Kim Kardashian West recently announced the launch of Kimono Solutionwear. As expected, the name of the “inclusive” shapewear line was met with intense backlash and even sprung a new hashtag dubbed #KimOhNo. Many Japanese people were deeply offended by the implication of exploiting their traditional culture in the name of consumerism and slammed Kardashian West for both cultural appropriation and insensitivity.

“Finally I can share with you guys this project that I have been developing for the last year. I’ve been passionate about this for 15 years. Kimono is my take on shapewear and solutions for women that actually work,” she stated in a post on Instagram. “I would always cut up my shapewear to make my own styles, and there have also been so many times I couldn’t find a shapeware color that blended with my skin tone so we needed a solution for all of this.”

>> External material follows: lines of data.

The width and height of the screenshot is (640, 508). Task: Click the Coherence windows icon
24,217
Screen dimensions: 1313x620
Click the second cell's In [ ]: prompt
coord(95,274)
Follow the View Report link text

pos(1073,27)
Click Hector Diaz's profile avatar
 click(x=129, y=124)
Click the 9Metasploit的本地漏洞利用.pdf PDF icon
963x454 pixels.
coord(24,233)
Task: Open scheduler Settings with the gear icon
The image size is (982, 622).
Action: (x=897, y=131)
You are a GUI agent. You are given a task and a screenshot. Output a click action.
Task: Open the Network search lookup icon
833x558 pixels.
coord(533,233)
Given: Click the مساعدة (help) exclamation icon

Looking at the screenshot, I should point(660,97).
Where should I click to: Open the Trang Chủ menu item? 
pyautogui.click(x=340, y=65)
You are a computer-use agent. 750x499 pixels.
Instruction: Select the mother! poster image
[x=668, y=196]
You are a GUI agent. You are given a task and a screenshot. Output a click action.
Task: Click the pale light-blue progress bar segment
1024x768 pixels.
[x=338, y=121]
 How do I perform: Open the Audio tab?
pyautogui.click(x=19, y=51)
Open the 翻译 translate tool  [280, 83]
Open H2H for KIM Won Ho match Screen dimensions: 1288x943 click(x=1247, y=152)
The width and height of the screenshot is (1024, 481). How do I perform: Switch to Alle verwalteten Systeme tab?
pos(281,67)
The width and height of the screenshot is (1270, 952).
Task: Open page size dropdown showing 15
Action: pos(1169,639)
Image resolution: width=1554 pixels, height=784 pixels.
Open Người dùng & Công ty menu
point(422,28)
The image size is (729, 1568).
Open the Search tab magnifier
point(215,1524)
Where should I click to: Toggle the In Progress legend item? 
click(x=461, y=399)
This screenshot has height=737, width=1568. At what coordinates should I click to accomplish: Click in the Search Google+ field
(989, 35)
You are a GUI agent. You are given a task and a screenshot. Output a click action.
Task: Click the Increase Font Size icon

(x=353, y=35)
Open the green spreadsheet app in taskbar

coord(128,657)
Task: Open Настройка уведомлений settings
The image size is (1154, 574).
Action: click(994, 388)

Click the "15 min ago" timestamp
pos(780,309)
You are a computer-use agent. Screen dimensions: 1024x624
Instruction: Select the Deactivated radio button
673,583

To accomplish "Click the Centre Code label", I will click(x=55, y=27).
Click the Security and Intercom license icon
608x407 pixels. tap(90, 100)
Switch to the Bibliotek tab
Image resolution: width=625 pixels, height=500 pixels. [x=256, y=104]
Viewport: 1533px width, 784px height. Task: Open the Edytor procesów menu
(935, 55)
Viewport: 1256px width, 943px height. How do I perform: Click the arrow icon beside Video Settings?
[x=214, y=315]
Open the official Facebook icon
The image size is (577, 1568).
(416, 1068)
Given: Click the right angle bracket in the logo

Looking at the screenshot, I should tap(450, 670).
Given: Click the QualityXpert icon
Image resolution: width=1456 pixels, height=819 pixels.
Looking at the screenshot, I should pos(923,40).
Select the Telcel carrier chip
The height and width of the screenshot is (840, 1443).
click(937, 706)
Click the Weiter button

A few days after the drama seemed to die down, it was revealed that the entrepreneur had filed trademarks for the words “Kimono,” “Kimono Body,” “Kimono Intimates” and “Kimono World” in the United States. Yoshifumi Nakazaki, deputy director general of the Japan Kimono League, told the Washington Post that it is “unthinkable for a Japanese person to register kimono for a trademark.” Since then, the amount of outrage has reached new heights as an entire nation feels disrespected.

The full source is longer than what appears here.